Burns

How do you deal with burns when cooking?

Good question. Cooks have to deal with fire and very hot food, accidents may happen. It is good to know how to deal with burns because a proper first aid and initial care can limit the seriousness of burns and the damage caused.

In the case of burns, most of the popular remedies do more harm than good. Egg whites are one of these popular cures for burns — they are supposed to have collagen. We have not found any real medical evidence supporting these claims.

The most common burns to happen are first-degree burns – these are superficial. The skin feels tender, red but not broken. There is pain.

The first the thing to do is cool down the hurt area to stop the heat from burning through the layers of skin. Rinse and cool a first-degree burn under running water —at least 5 minutes. Rinsing will also remove any foreign material from the skin. Afterwards, apply a cold-water compress afterwards until the pain is under control — a clean towel or cloth soaked in water can be used for this.

Ice can cause more damage to the skin, avoid the temptation to apply it. Popular remedies for burns such as rubbing butter only increase the risk of infection and infection are a major risk in the case of burns because the damaged skin is not an effective barrier.

Once the skin is rinsed and cooled, your doctor or pharmacist may recommend a burn ointment. Cover the injury with a dry, sterile dressing, such as a gauze pad, to prevent any scratching and protect it from pressure. Change the dressing daily, until the burn is healed — at least until there is no pain.

If the damaged area is large, even if it is a first degree burn, call a doctor.

In second-degree burns deeper layer of skin are damaged. They are more painful but if the affected area is small or the damage does not go very deep, they can be treated as a first degree burn. Second degree burns typically produce blisters. Don’t break a blister, this makes an infection more likely. Very large blisters may need drainage, but a doctor should do this. If the damaged area is large, antibiotics or replacement of fluids may be required.

Over the counter painkillers may help to ease the pain. Remember aspirin is not recommended for children younger than 12.

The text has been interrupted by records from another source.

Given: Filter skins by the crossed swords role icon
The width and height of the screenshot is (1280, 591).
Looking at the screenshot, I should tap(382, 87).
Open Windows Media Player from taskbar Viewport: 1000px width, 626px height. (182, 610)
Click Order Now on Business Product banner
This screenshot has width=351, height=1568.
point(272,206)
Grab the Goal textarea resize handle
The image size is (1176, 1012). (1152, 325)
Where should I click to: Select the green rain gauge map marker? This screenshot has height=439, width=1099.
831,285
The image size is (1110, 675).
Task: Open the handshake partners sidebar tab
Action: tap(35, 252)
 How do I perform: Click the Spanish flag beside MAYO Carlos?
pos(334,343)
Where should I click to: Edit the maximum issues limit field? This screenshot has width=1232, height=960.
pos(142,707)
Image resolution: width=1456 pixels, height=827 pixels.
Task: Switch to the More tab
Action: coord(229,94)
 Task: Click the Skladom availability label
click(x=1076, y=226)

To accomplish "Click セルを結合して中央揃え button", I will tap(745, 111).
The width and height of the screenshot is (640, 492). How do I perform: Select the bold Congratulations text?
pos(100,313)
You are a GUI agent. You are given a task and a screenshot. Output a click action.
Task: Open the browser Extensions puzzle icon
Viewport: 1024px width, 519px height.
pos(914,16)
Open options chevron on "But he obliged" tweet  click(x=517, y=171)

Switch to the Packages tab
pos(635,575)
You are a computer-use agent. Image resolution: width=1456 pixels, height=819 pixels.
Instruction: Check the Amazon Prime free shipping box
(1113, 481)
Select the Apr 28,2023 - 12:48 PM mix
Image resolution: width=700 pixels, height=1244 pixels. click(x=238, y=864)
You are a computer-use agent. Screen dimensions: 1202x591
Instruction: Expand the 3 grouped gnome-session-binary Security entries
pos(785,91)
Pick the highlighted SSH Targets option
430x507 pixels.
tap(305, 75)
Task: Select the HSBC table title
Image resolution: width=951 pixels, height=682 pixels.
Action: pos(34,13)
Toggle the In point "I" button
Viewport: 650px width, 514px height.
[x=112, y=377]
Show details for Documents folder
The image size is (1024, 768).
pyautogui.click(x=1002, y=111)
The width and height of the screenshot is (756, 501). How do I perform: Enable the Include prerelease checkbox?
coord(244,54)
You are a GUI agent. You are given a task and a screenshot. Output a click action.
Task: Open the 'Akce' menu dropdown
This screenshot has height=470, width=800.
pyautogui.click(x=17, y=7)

When the burn extends to all layers of skin, even the tissue beneath the skin, it is considered a third-degree burn. It may look like leather and it can be white, brown, deep red or dark grey color. Sometimes they are not painful. They do not blister as all the skin layers are fused together. This kind of burn needs a doctor because the skin has lost the ability to heal itself.

Seek a doctor for large burns, if the injured person is a child or elderly, if the burn is from a chemical substance, if delicate areas are affected -hands, genitals, or face, especially if there are burns around mouth and nose- and if there is any sign of infection. We said already a doctor should see any third-degree burn.